«Ну, сударыня, какую прелесть выгодно подчеркивает этот платок? Я полагал, будто он маскирует всего лишь манду, а обнаруживаю хер? Сперма! Что за клитор! Убирайте, убирайте эту вуаль…» Невыразимо, женское белье на вот этом.
Трансгрессия семейного запрета состоит в искажении терминологической чистоты схемы родства, когда одно-единственное означаемое (такой-то индивид, например девушка по имени Олимпия) получает в одно и то же время несколько тех имен, тех означающих, различие которых общественный институт в других случаях тщательно сохраняет, асептически предохраняя от всяческого смешения: «Олимпия… соединила, — говорит монах-кровосмеситель из Сент-Мари-де-Буа, — тройную честь быть сразу и моей дочерью, и моей внучкой, и моей племянницей». Иначе говоря, преступление состоит в трансгрессии семантического правила, в создании омонимии: противоестественный акт исчерпывается в противоязыковой речи, семья теперь — не более чем лексическое поле, но эта редукция ни в коей мере не является пустой: она гарантирует всю скандальность наиболее мощной из трансгрессий, трансгрессии языковой; совершать трансгрессию означает именовать помимо лексического разделения (а это последнее и есть основа общества, на тех же основаниях, что и классовое разделение).
Семья определяется на двух уровнях: ее «содержания» (аффективные и социальные узы, признание, уважение и т. д.), над которым насмехается либертен; и ее «формы», сети номинативных — и тем самым — комбинаторных связей, которые либертен обыгрывает, считая наилучшим их подтасовывать и производить над ними синтаксические операции; на этом-то втором уровне, согласно Саду, и происходит изначальная трансгрессия, та, что вызывает упоение непрерывным изобретением, ликование по поводу непрестанных сюрпризов: «Он рассказывает, что знавал человека, трахнувшего троих детей, которых он имел от собственной матери, из коих одна была дочь, выданная им замуж за единственного сына, так что, вздрючив сию последнюю, он вздрючил свою сестру, дочь и невестку, а также заставил своего сына поиметь его сестру и тещу». Тем самым трансгрессия предстает как сюрприз в именовании: полагать, что сын будет супругой или мужем (в зависимости от того, содомизирует ли папаша Нуарсей своих отпрысков или подвергается содомизации с их стороны), вызывает у Сада то самое восхищение, что охватывает и прустовского рассказчика, когда тот обнаруживает, что сторона Германтов и сторона Свана объединяются: инцест, как и обретенное время, — это всего лишь словарный сюрприз.

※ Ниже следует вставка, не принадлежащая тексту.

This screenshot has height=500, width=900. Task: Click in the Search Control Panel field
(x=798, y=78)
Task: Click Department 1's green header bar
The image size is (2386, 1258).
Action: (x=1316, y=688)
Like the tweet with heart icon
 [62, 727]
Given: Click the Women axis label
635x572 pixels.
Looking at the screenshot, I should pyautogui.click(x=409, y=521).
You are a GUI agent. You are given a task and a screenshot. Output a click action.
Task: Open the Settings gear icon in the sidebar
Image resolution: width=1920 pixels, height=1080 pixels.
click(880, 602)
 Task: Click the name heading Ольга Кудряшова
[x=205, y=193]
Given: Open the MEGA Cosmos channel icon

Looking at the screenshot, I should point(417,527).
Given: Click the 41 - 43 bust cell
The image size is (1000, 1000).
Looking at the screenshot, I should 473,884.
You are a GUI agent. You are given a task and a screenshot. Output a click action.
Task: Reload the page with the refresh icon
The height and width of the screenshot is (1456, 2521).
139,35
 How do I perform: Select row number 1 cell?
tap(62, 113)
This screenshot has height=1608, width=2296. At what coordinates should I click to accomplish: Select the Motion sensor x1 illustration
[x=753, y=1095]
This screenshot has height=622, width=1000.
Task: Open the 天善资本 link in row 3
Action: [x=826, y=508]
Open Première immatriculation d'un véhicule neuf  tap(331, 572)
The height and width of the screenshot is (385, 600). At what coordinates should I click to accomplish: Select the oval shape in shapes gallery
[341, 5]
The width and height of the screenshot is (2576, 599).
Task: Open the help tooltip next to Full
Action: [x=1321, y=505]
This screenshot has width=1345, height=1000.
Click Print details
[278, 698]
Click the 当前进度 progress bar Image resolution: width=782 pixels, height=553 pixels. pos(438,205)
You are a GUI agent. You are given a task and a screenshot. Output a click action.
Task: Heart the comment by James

Запад превратил зеркало, о котором он всегда говорит исключительно в единственном числе, в сам символ нарциссизма (символ Я, преломленного единства, сосредоточенного тела). Зеркала (во множественном числе) — это совсем другая тема: либо два зеркала ставятся друг к другу анфас (образ из дзен-буддизма), так что не могут отразить ничего, кроме пустоты; либо же множественность рядом поставленных зеркал окружает субъекта круговым изображением, и тем самым устраняется вся суматоха. Либертены любят проводить оргии посреди отражений, в нишах, уставленных зеркалами, или в группах, перед которыми ставится задача умножать один и тот же образ: «Засаживают в зад итальянцу; четыре голых женщины окружают его со всех сторон; обожаемый им образ воспроизводится тысячью различных способов перед его либертенскими глазами; итальянец облегчается»; двойное преимущество этой последней диспозиции — в том, что она уподобляет субъектов — мебели (садовская тема: у Минского столы и кресла играют роль девушек) и повторяет частичный объект, тем самым закрывая, затопит либертена светозарной и текучей оргией. Тогда и создается поверхность преступления: домашнее пространство представляет собой простыню разврата.
Язык разврата зачастую бывает чеканным. Это язык, подобающий Цезарю или Корнелю: «Друг мой, — говорю я молодому человеку, — вы видите всё, что я сделал для вас; пора вознаградить меня за это. — Чего вы требуете? — Ваш зад. — Мой зад? — Вы не будете обладать Евфремией, пока мое требование не будет удовлетворено». Кажется, будто мы слышим старика Горация: «Чего бы вы хотели, чти бы он сделал с этими троими? — Пусть умрет». Тем самым — сквозь Сада и благодаря Саду — проступает риторика: машина желания; существуют фантазмы языка: краткость, сжатость, взрывной характер, падение, словом — чеканность; это один в упомянутых фантазмов (слово, которое сойдет и для медали, и для фальшивой монеты, и для шампанского, и для молодого повесы): это удар, воспламеняющий надпись; оргазм, который завершает фразу на вершине удовольствия от нее.